Fabian Peláez, consultor financiero independiente, se despertó temprano. Fue a la cocina, se preparó un café cargado, le echó un chorrito de leche, que dejó caer en la taza desde gran altura, y se sentó a tomarse la bebida en la mesa de la cocina.
Como era temprano, las cuatro y media de la mañana, la ciudad cargaba un silencio pesado. Peláez aprovecho esa atmosfera acogedora y leyó un capítulo de “Las flores malditas”, una novela policiaca que lo tenía en vilo.
Cuando lo acabó, dudó por un instante si continuar con la lectura, pero en un arrebato de responsabilidad cerró el libro, terminó su café de un sorbo decidido y luego se dirigió a la ducha.
Cuando las primeras gotas de agua golpearon su cabeza, una idea de trabajo se le apareció en ella, pero se obligó a pensar rápido en otro tema, pues quería disfrutar del baño, sin ningún tipo de preocupación.
Por más que trató de hacerlo, la idea se camufló en los pliegues de su cerebro, y aunque Peláez creyó evitarla, nunca dejó de pensar en ella.

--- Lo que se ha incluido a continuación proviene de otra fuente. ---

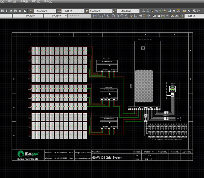Click the Dimension Style icon
204x178 pixels.
[x=60, y=11]
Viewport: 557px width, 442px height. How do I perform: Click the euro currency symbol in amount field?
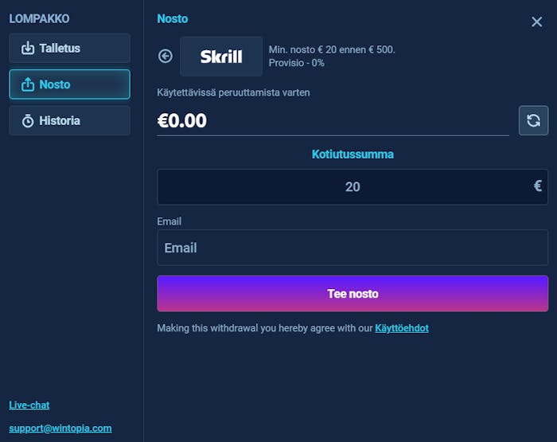coord(538,186)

Más tarde, cuando se sentó en su escritorio, la idea de trabajo creció hasta ocupar todo su pensamiento. Peláez cayó en cuenta de que más que una simple idea era una epifanía, un salvavidas que le tiraba el destino, su cabeza o las circunstancias, para que corrigiera el rumbo de su negocio.
Ahí sentado, con las manos sobre el teclado, cayó en cuenta de que debía replantear toda su estrategia. Si no conseguía los resultados que quería, era porque desde el principio se había equivocado en uno de sus planteamientos.

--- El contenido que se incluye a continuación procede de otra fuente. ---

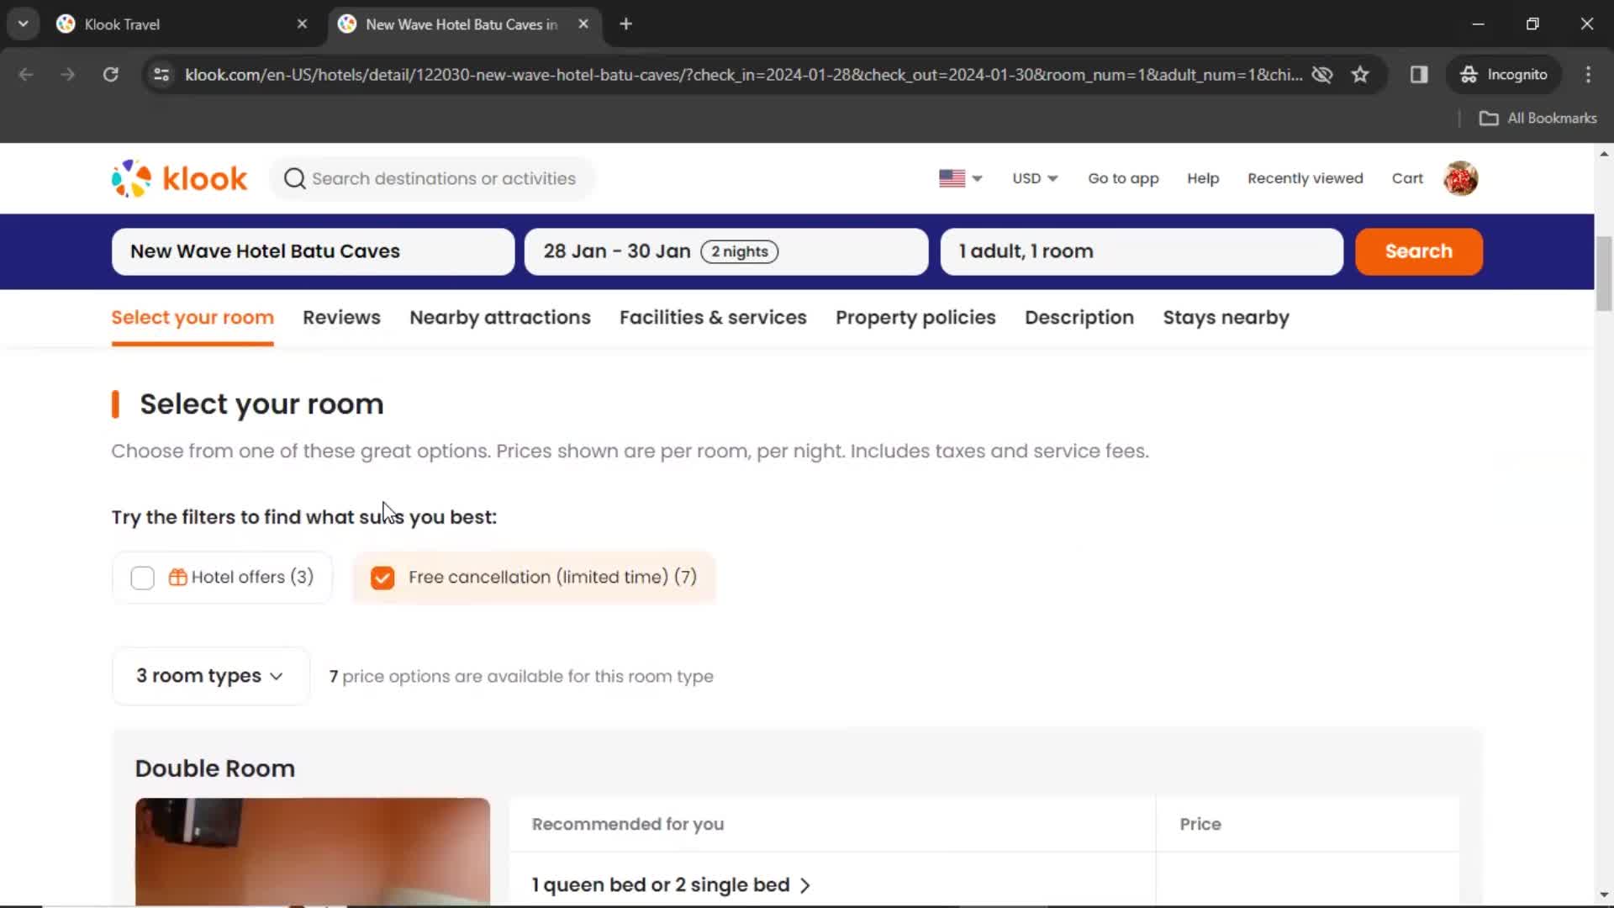
Task: Select the Reviews tab
Action: 340,317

Mientras pensaba sobre eso, quedó como paralizado. Miró su reloj; marcaba las 6 de la mañana y, justo en ese momento, sonó la alarma del despertador de su esposa, pero el ruido de la chicharra le pareció lejano, como si fuera de otra dimensión.
Luego abrió un documento de Word, anotó la idea, presionó la tecla enter una, dos, tres veces, y escribió la pregunta "¿qué hacer?"
Aún no lo sabe, pero cree que con haber planteado esa inquietud, puso a rodar su vida en la dirección adecuada.